The subject of this monograph is the reconstructed route of Balboa from Santa María de la Antigua del Darién to Aclá (both on the Caribbean side of the Isthmus of Panama), across the narrow neck to Mount Urrucallala, and thence to the gulf called San Miguel. This route was carefully reconstructed in 1954 by an expedition led by ex-King Leopold of Belgium. Rubio participated in that venture, served as the party’s geographic consultant, and faithfully relates its findings in this report. The author methodically considers the natural setting of Darién, the protagonist (Balboa), and the route itself. The study is intense, scholarly, scientific, poetic, and exceedingly well documented. The bibliography is quite complete, and the primary sources are evaluated with care in separate portions of an appendix.

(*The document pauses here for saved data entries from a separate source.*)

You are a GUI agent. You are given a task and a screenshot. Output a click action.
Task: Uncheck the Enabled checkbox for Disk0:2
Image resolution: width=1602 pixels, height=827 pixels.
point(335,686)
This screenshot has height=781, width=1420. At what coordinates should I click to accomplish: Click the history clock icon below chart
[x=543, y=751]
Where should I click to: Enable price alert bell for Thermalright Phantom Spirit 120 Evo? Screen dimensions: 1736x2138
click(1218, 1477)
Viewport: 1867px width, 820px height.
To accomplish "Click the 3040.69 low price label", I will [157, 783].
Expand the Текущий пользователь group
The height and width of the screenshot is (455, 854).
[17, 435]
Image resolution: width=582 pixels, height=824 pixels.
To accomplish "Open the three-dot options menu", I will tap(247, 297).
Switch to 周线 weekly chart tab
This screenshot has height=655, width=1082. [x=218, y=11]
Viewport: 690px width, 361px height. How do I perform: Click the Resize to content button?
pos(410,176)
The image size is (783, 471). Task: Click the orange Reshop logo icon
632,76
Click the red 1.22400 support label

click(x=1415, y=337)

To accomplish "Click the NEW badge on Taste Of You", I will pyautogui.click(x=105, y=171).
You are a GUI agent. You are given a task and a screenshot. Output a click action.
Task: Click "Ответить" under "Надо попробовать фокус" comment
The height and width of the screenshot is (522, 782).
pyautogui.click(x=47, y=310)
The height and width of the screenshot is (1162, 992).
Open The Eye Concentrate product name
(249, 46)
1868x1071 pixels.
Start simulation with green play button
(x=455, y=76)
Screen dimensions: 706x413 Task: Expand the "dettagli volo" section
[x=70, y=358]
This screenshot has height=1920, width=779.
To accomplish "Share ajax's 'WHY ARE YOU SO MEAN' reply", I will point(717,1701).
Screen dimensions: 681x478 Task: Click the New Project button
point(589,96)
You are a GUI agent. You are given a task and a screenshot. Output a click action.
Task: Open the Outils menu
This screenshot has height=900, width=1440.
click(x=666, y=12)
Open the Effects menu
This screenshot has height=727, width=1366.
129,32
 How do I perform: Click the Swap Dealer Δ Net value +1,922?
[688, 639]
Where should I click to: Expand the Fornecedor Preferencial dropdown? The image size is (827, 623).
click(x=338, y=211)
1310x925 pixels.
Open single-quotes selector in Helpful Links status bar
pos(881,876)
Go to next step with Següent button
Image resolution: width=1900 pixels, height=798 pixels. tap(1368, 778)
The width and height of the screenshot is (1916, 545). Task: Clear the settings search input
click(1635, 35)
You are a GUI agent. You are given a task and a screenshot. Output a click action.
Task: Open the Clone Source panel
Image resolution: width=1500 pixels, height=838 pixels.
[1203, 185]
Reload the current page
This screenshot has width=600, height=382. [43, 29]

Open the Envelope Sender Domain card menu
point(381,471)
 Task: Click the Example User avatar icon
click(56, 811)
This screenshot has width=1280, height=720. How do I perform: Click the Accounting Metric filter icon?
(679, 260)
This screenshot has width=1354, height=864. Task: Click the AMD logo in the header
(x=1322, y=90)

The late Ángel Rubio was probably the authority best qualified to undertake this bit of historieo-geographic research; twelve pages of vitae in Appendix IV attest to this claim. After taking degrees at the University of Seville and serving the University of Barcelona as a Professor of Geography, Rubio came to Panama in 1937 and devoted the next twenty-five years to geographic research there. But as this work indicates, Rubio was more than a geographer, for his roots were deep in history. Not only did he earn university degrees in that field, he literally “grew up” in the Archivo General de Indias in Seville, where his father was an official.

This monograph is more than a definitive study of an event that occurred in time and space; it is a memorial to a truly great scholar, teacher, and individual. Published three years after Rubio’s death, the study is prefaced with a tribute to Don Angel written by a former student. An appendix composed by a colleague from the University of Panama offers further insights on Rubio the man, the teacher, the investigator. This reviewer came to know Rubio the same year that he climbed anew Balboa’s peak in Darién and counted him as a warm and dear friend until his passing. He was a scholar’s scholar, who, though trained in history, practiced geography and roamed the wide breadth of all the social sciences with equal feeling and respect.